Question about the Parallelization #358

jgSi1113 · 2024-11-06T14:21:16Z

jgSi1113
Nov 6, 2024

Dear all,

When I perform a NPT calculation via SSCHA+QE, I met some troubles about the parallelization.

Firstly, I followed the turtorials for automatic submission with a cluster, but it is failed due to the pretection from the HPC cluster. So I tried to apply more nodes directly in the slurm script, and use the mpirun directly. See the following script for details:

...
#SBATCH -N 4
#SBATCH --ntasks-per-node=36
...

conda activate sscha
mpirun -np 4 python npt_relax.py > log_npt_relax

where the npt_relax.py contains the following command:

command = '/public/.../bin/mpirun -np 36 pw.x -npools 9 < PREFIX.pwi > PREFIX.pwo'

After submit the job, there are 4 nodes applied successfully, and there are 4 input and output files created by SSCHA in the calculation folder. But unfortunately, there are only one output file updated timely, the others keeps 0 bits. When I ssh into the other nodes and check the process， I found that there is no process in the other 3 nodes. Why this happend ?

By the way, I checked such operation in the login nodes, it work well by following code:

>> mpirun -np 4 python npt_relax.py > log_npt_relax
where command in the npt_relax.py is changed into
command = '/public/.../bin/mpirun -np 9 pw.x -npools 3 < PREFIX.pwi > PREFIX.pwo'
By do this, there are 4 input and output files created by SSCHA in the calculation folder as well. And all output files updated timely and there are 36 pw.x processes running correctly.

Besides, I also checked submit 4 python job on one node, there are 4 input and output files created, but only one output file update. So this seems to indicate that there is a problem with the slurm scheduling system? How to fix it?

In addtion, I found that the sscha can create input files correctly by the mpirun -np NPROC python *py , can I perform the scf calculation with these input files separately? And then collect them together for sscha calculations and create the input files for the next ITERATIONS? If it is possible, how to set for the sscha calculations? I have did some minimisations by similar way, but I am curious whether this operation can also be applied to NPT calculations.

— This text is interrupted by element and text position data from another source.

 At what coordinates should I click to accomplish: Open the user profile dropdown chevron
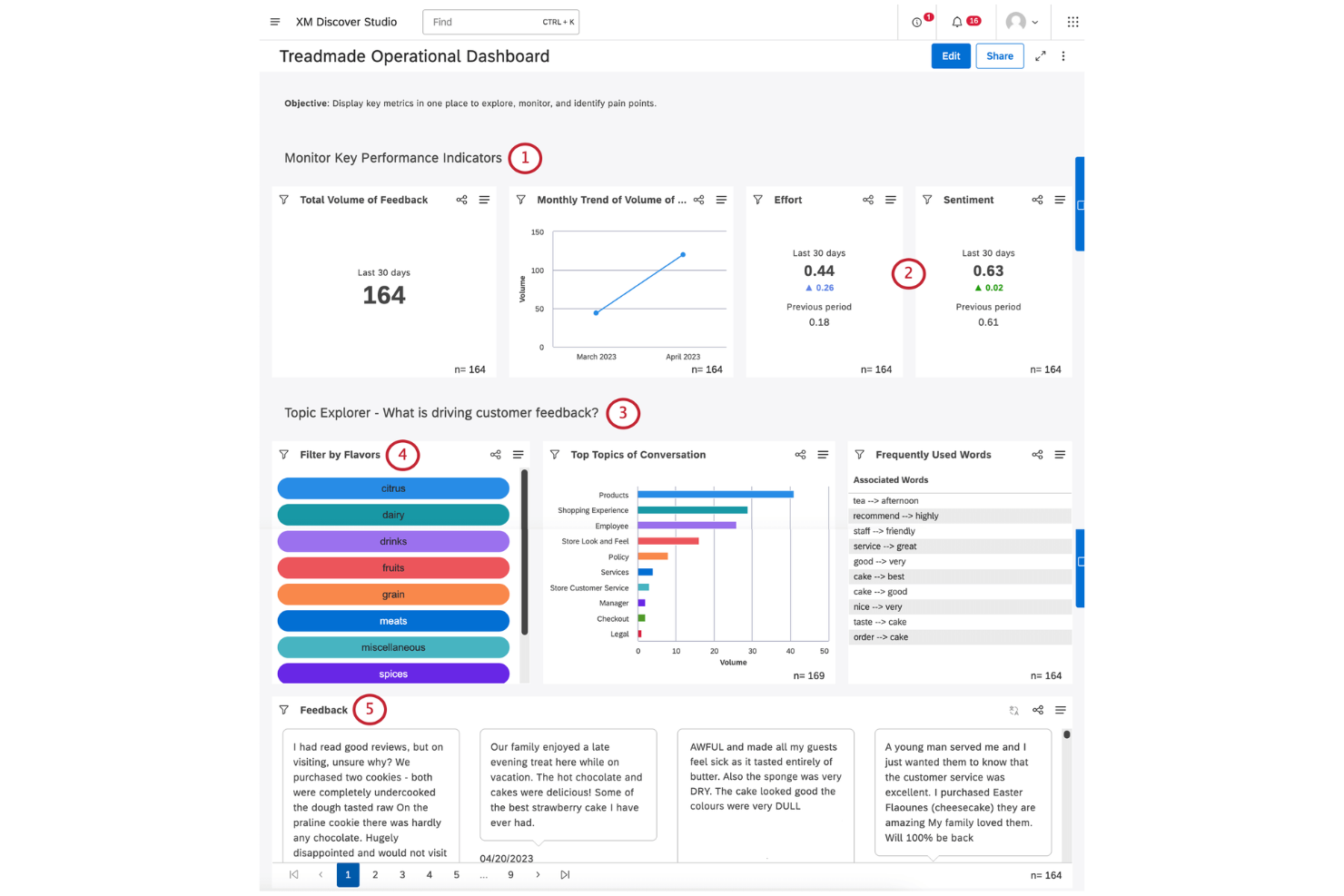tap(1035, 21)
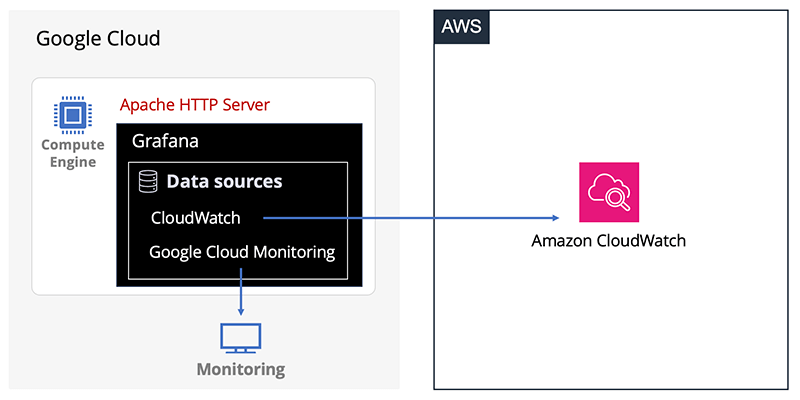The image size is (800, 400).
Task: Click the Compute Engine label text
Action: 73,154
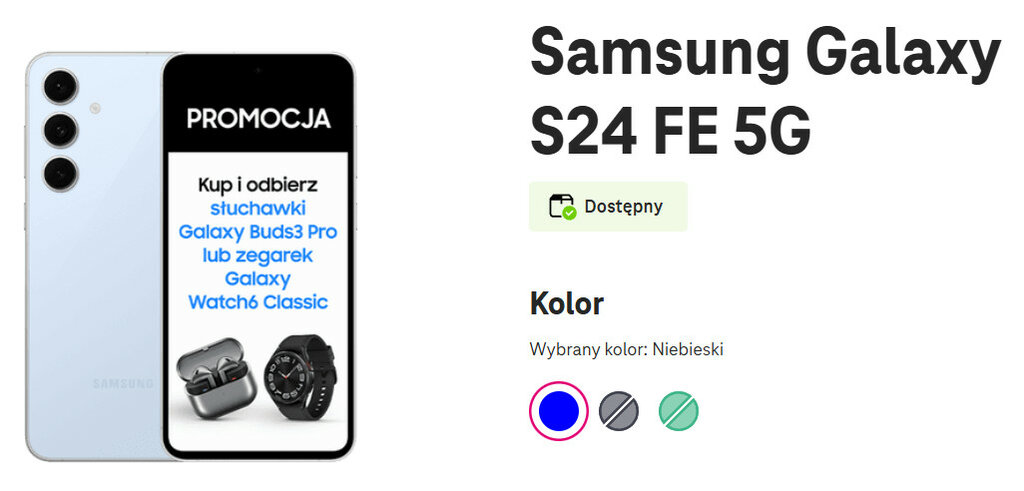Click the 'Watch6 Classic' promo text

click(x=258, y=301)

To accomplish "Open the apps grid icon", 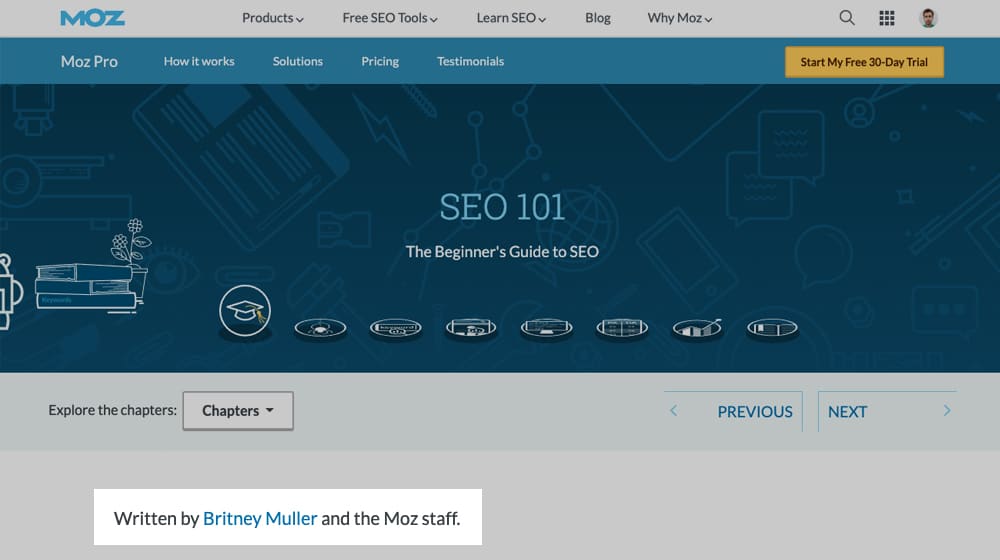I will [887, 18].
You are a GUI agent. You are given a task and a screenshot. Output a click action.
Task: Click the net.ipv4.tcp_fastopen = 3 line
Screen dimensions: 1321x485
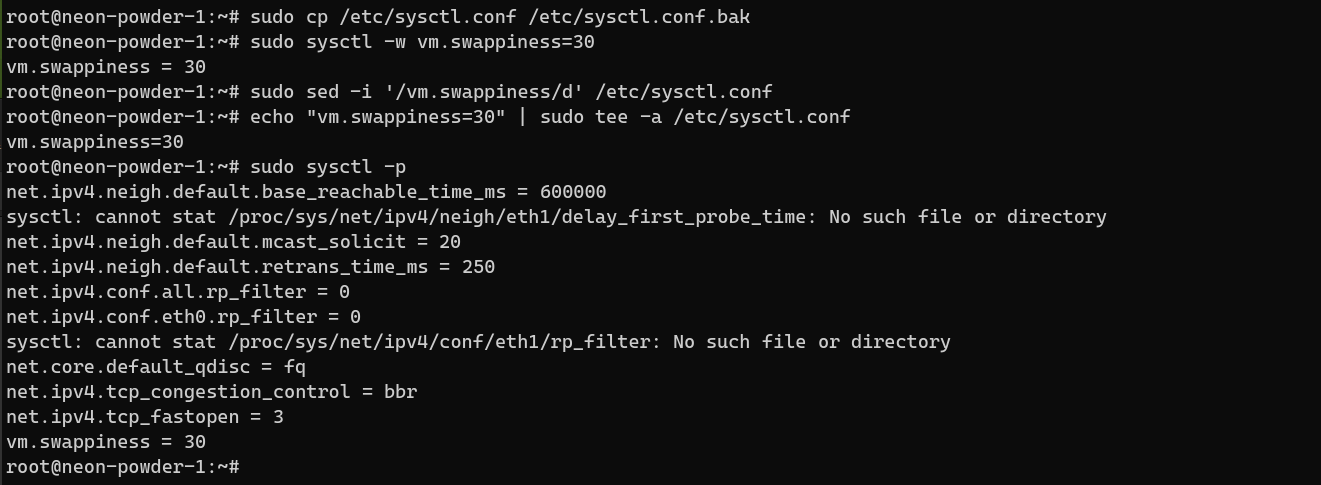pos(144,417)
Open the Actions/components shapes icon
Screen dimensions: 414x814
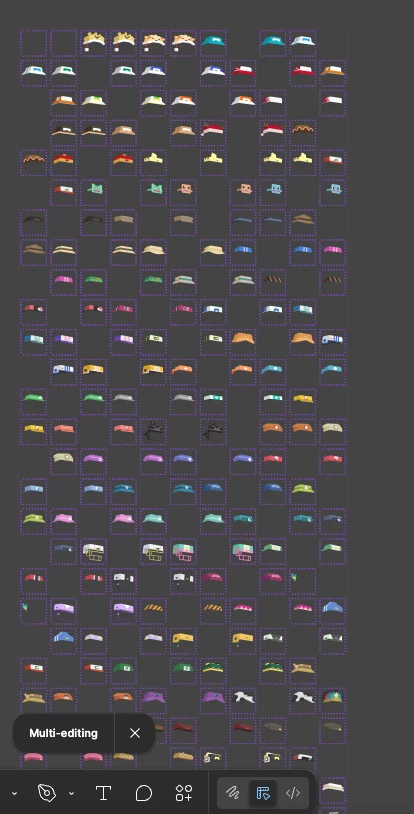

Any suggestions and discussions will be greatly appreciated.

Thanks and Regards!
Jianguo Si

Answered by mesonepigreco

Nov 6, 2024

Dear Jianguo Si,

We recently implemented a workaround to the protection from the cluster.
(This is available only from the repository's master; it has not yet been released to PyPy, so you must clone the last development version from github. We will release it in version 1.5 in the next few months.)
Instead of using the Cluster class, you can replace it with LocalCluster.

import sscha.LocalCluster

my_cluster = sscha.LocalCluster.LocalCluster(...)

You initialize my_cluster exactly as done in the standard Cluster calculation.

You can find here an example of how it works.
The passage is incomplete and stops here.